◆ REQUIRED TASK ◆
Rewrite the records from the line that contains "Task: Click the temperature reading in °C" through the end of the records, changing "field" to "input box" and keeping everything else the same. Leave the pictures out of the answer.
___ ENTRIES SUPPLIED ___
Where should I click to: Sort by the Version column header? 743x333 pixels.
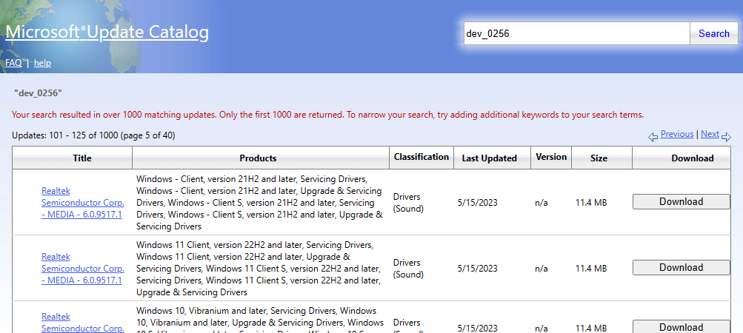click(x=551, y=157)

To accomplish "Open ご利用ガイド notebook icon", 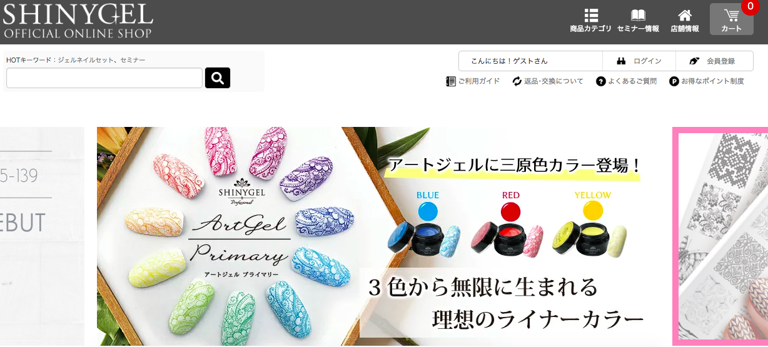I will 450,81.
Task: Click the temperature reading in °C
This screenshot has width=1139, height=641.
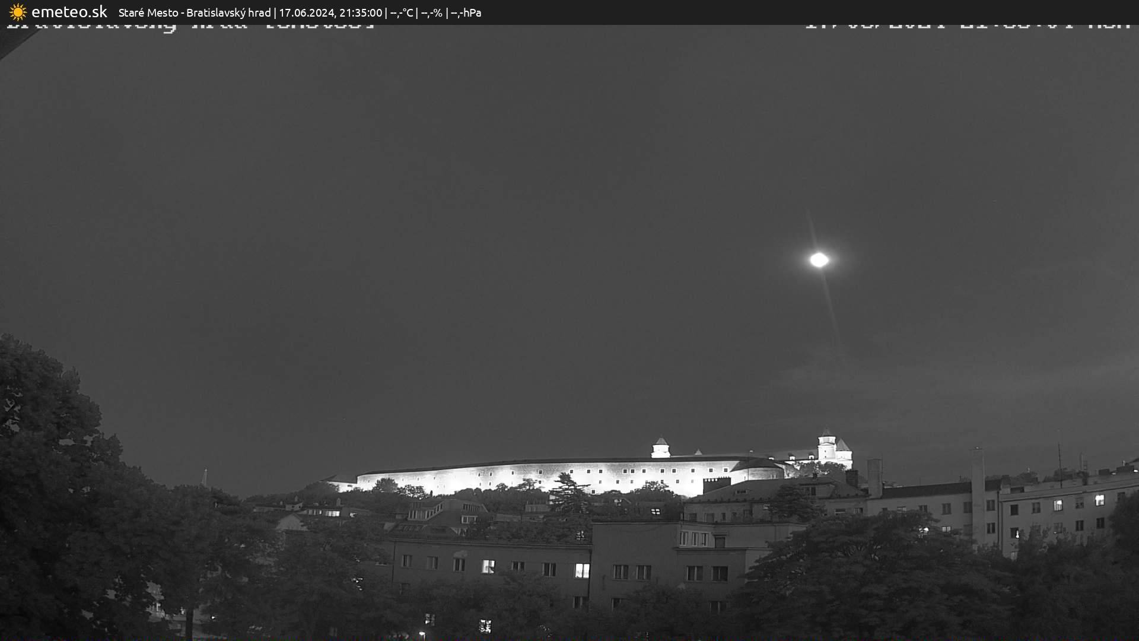Action: [x=402, y=12]
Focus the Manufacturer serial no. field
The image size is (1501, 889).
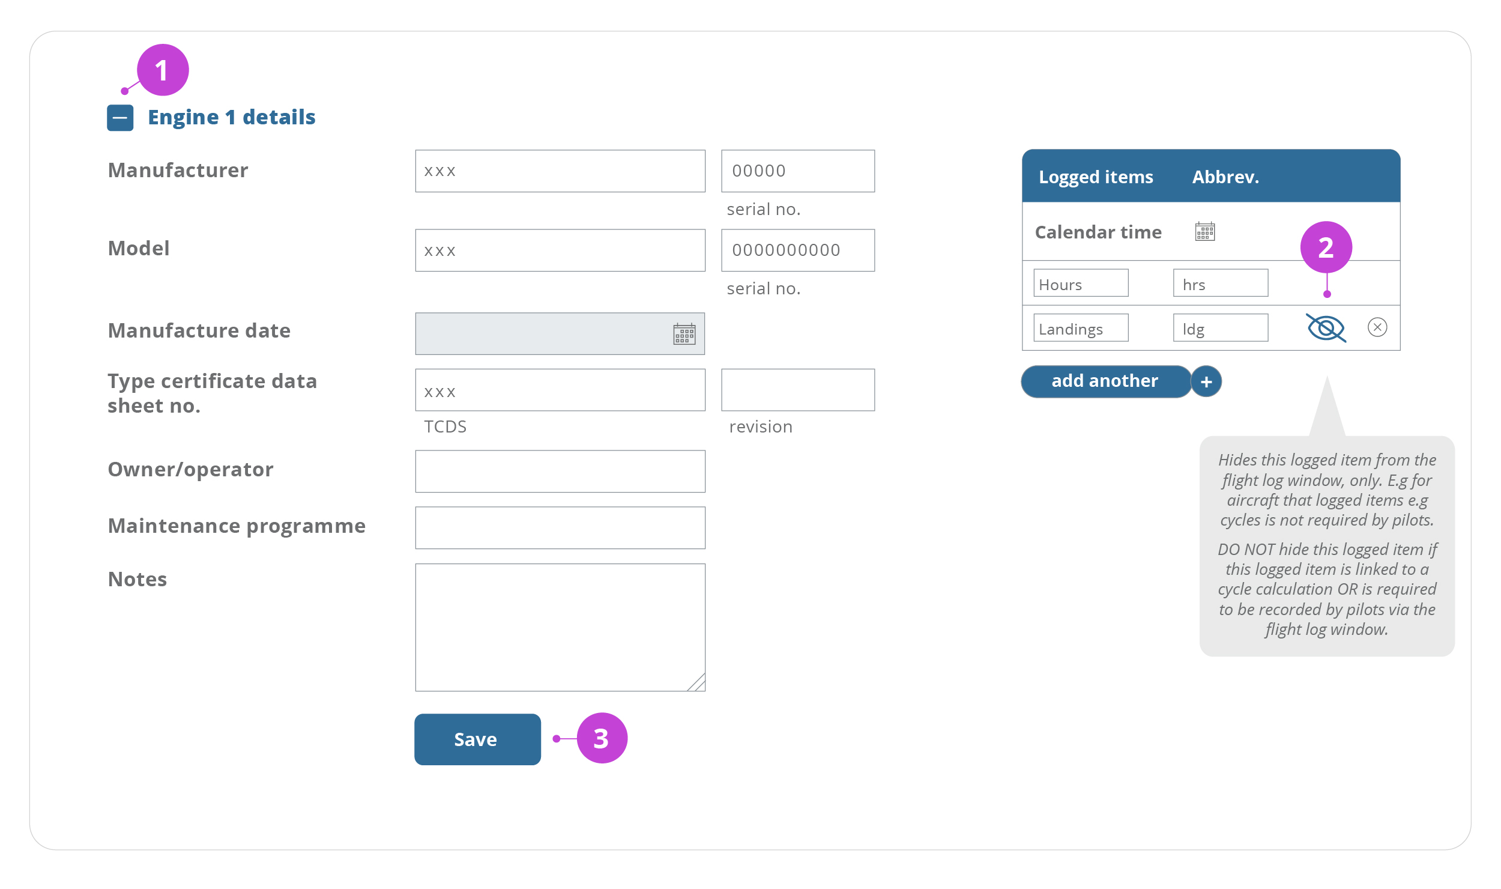coord(797,171)
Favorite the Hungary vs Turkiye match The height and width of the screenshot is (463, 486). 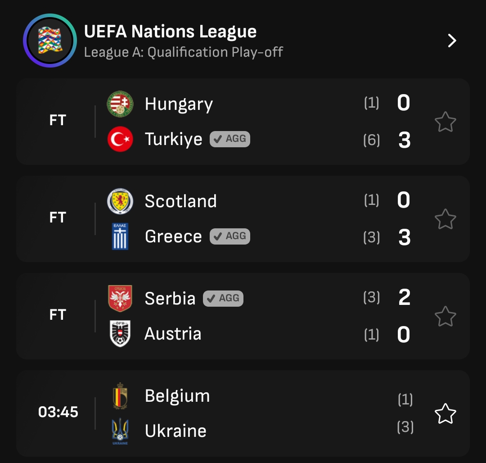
___
◆ SOLUTION TO THE EXERCISE ◆
Task: Click the temperature reading in °C
This screenshot has width=1139, height=641.
Action: [x=402, y=12]
Focus the Manufacturer serial no. input box
The image size is (1501, 889).
coord(797,171)
Favorite the Hungary vs Turkiye match The height and width of the screenshot is (463, 486). 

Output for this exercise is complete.